One man who will not do so is Jesus, who sustained a knee injury that is expected to keep him out for about a month. Tite reacted angrily to reports that he knew there was a risk in fielding Jesus. “I don’t like hearing lies, said with bad intent,” he said.
“We never put a player at risk. The liars, the haters, can go and do something else and stop giving fake news. Arsenal have a great medical department, we have a great medical department and we are responsible and ethical. I didn’t want this to happen and we’re very sorry for him. We have spoken to him. I’m not saying we can take the pain away but we have tried to make him feel better, to give him strength and to have him participate as much as possible.”
On one level, the injury to Jesus served to justify Tite’s decision to protect his starters, with Richarlison, Vinícius Júnior and Raphinha starting on the bench against Cameroon and only Raphinha coming on. The decision was not widely welcomed, though. “I’m not here to start a fight,” Tite said. “I accept criticism for fielding a team that was different. That’s part of life, part of my job. There are different ideas? Of course! But this World Cup has elements that make it different: heat, intensity, short recovery time.”
There were only two full days between Brazil’s last group match and this knockout tie and, using Poland as the example, Tite explained that their fitness analysts had seen a 40% drop in intensity in the third game, and that eight players had physical problems. “It’s very tough for the human body,” he said. That rest allowed his players to come into this tie with almost a week’s break between starting games, with the added prospect of getting Neymar and Danilo back. If declared fully fit, Neymar will start.
“We will never take a risk with his health: Neymar depends on the medical department saying OK,” Tite said. “I want to make that very, very clear. If he practises and he’s OK he will play.”
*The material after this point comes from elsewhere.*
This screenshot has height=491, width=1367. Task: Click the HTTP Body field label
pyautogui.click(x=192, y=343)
It may not have been his intention, but the best defence of Tite’s approach probably came from the South Korea coach, Paulo Bento, who would have welcomed the chance to do something similar. His tone was that of a curiously pessimistic man.
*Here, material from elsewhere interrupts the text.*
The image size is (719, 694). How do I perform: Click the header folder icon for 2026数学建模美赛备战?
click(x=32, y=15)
“I am a realist,” he said. “I’ve told the players that this is a tough objective but we have to try. After the physical and emotional fatigue of the Portugal game we decided to let them rest. They’ve only trained once. Seventy-two hours between games is too little; I doubt any team can do that. I watched 2018 and I don’t remember that. The space between matches was always longer. It’s a burden and we obviously have an additional burden compared to Brazil, because they changed their lineup. They did something we couldn’t do.
“It is hard to play against Brazil, one of the teams most likely to win the World Cup, and our task will be very difficult but we won’t give up. We know we will suffer a bit. We haven’t had the time to practise on [their weaknesses] but we will do it from a theoretical point of view. I told the players that if we played Brazil in many matches, they would be champions but it’s one match and we have a chance.” He said if they “compete and fight to the last whistle … it will be a victory no matter what”.